#### What the exercise asks:
Spot each line in the records below where the word "with" occurs, then copy it.

#### Dataset entries:
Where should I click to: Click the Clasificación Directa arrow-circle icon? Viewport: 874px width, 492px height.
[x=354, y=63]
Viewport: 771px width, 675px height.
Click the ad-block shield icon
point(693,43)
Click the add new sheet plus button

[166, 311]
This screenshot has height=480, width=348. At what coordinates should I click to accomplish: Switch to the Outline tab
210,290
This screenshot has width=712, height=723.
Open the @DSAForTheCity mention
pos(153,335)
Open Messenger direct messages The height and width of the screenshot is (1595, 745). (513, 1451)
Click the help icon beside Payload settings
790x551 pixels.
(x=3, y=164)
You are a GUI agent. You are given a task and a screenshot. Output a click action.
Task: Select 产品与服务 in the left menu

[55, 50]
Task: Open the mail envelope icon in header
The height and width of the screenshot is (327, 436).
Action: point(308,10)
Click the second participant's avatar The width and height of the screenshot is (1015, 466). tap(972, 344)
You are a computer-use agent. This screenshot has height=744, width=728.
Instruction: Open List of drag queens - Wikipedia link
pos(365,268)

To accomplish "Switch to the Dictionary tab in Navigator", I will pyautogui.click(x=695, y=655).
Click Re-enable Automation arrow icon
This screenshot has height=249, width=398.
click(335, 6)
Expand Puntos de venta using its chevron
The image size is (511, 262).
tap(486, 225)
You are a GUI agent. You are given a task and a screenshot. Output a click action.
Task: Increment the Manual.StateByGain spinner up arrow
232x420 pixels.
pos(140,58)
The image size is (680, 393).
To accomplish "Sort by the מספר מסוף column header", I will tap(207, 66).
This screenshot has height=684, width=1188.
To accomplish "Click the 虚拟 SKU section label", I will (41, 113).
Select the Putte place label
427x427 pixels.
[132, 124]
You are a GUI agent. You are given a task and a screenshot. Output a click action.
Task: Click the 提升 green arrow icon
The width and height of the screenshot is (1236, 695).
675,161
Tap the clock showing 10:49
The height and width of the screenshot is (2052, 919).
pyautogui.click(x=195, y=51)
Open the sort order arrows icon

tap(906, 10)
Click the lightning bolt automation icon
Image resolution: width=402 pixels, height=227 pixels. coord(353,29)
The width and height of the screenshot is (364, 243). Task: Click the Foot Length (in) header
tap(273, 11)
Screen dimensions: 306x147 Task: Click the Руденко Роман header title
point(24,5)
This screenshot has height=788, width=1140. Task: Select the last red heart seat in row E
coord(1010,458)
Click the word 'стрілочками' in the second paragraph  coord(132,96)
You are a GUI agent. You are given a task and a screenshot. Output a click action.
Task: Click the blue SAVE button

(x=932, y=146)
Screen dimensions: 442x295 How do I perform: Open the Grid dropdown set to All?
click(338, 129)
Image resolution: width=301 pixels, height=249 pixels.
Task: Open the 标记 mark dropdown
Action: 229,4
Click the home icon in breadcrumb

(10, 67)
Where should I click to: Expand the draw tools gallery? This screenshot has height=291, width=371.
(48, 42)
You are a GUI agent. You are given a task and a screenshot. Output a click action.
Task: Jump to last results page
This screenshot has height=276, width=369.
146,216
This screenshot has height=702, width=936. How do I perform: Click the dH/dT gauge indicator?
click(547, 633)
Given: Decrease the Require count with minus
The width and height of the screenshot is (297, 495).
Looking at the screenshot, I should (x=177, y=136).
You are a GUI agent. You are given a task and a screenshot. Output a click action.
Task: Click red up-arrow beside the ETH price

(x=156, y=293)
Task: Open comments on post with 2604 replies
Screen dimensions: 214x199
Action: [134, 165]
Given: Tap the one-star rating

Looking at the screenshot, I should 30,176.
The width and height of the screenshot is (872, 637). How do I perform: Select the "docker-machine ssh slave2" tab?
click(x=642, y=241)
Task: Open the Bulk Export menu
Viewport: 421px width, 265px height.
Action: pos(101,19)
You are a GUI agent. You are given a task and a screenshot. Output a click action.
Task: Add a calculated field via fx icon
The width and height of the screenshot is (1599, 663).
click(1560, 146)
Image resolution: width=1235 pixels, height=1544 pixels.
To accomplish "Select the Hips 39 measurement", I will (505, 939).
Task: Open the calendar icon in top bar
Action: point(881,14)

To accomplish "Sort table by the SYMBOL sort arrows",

#### Response to the task:
Given: Decrease the Require count with minus
Task: Open comments on post with 2604 replies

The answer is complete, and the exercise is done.